Values

Everyone’s reporting on the values issue and Karl Rove’s masterly strategy. No one yet seems to know quite what it means. The NYT sums up the numbers succinctly:

It was not a landslide, or a re-alignment, or even a seismic shock. But it was decisive, and it is impossible to read President Bush’s re-election with larger Republican majorities in both houses of Congress as anything other than the clearest confirmation yet that this is a center-right country – divided yes, but with an undisputed majority united behind his leadership.

Surveys of voters leaving the polls found that a majority believed the national economy was not so good, that tax cuts had done nothing to help it and that the war in Iraq had jeopardized national security. But fully one-fifth of voters said they cared most about “moral values” – as many as cared about terrorism and the economy – and 8 in 10 of them chose Mr. Bush.

In other words, while Mr. Bush remains a polarizing figure on both coasts and in big cities, he has proved himself a galvanizing one in the broad geographic and political center of the country. He increased his share of the vote among women, Hispanics, older voters and even city dwellers significantly from 2000, made slight gains among Catholics and Jews and turned what was then a 500,000-popular-vote defeat into a 3.6 million-popular-vote victory on Tuesday.

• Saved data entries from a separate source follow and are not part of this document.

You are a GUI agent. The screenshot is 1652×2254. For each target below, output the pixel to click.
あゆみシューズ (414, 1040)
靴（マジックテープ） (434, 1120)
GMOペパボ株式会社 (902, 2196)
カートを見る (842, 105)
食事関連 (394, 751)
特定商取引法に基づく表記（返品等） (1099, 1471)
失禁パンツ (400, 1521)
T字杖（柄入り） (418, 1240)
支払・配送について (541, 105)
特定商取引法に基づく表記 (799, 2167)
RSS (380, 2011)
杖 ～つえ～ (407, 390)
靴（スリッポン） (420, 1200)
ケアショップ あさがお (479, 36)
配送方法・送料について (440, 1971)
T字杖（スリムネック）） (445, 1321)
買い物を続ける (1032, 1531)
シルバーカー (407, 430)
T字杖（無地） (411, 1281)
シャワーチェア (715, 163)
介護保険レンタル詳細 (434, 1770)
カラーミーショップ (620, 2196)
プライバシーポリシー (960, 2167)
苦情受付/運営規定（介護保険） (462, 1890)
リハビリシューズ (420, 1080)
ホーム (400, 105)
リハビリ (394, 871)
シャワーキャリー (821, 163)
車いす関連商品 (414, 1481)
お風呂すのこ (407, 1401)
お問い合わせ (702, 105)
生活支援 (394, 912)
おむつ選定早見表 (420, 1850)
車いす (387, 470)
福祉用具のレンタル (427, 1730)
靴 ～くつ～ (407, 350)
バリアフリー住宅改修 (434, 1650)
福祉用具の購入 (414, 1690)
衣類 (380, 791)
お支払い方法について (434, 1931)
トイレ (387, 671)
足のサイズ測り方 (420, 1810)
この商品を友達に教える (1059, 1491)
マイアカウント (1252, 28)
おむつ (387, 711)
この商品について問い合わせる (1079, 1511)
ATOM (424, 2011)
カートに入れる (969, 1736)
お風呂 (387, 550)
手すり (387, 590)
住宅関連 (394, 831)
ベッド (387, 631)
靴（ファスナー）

On Rove Andrew Sullivan admits that Bush’s strategist read the American electorate – or at least an important part of it – better than anyone else:

A lot of gay people are devastated this morning, and terrified. We have seen, and not for the first time, how using fear of a minority can be so effective a tool in building a political movement. The single most important issue for Republican voters, according to exit polls, was not the war on terror or Iraq or the economy. It was ‘moral values.’ Karl Rove understood the American psyche better than I did. By demonizing gay couples, the Republicans were able to bring in whole swathes of new anti-gay believers into their party. With new senators Jim DeMint and Tom Coburn, two of the most anti-gay politicians in America, we can only brace ourselves for what is now coming.

Joel Achenbach in the Washington Post goes to the nub of the “values” rhetoric:

The term wasn’t defined, and Democrats spent much of yesterday protesting that they have morals and values, too. The term is basically a code phrase for abortion and gays. For some people, particularly religious evangelicals, these issues are even more important than Iraq, terrorism, the economy, health care, the environment and education. Moral issues gnaw at the guts of people who think they know right from wrong and normal from sick. The reelection of George W. Bush as the 43rd president of the United States appears to be at least in part because of a fear that liberals favor marital unions among sodomites.

Greg Grieve, a Fellow at NYU’s Center for Religion and Media, makes a very perceptive comment on The Revealer website:

[a colleague] and I have been talking about ‘moral values’ all morning. And it seems to us that it is working as an empty signifier, similar to Barthes’ notion of ‘myth,’ onto which people are projecting their conceptions. As Barthes writes in ‘Myth Today’: ‘The signifier presents itself in an ambiguous way: it is at the same time meaning and form, full on one side and empty on the other.’ (117) As the Russian saying goes: ‘A sacred space is never empty.’ There seems to be a need for two steps: (1) to debunk the Myth of moral values, and then (2) to craft a new ‘myth’ that democrats can control for progressive ends.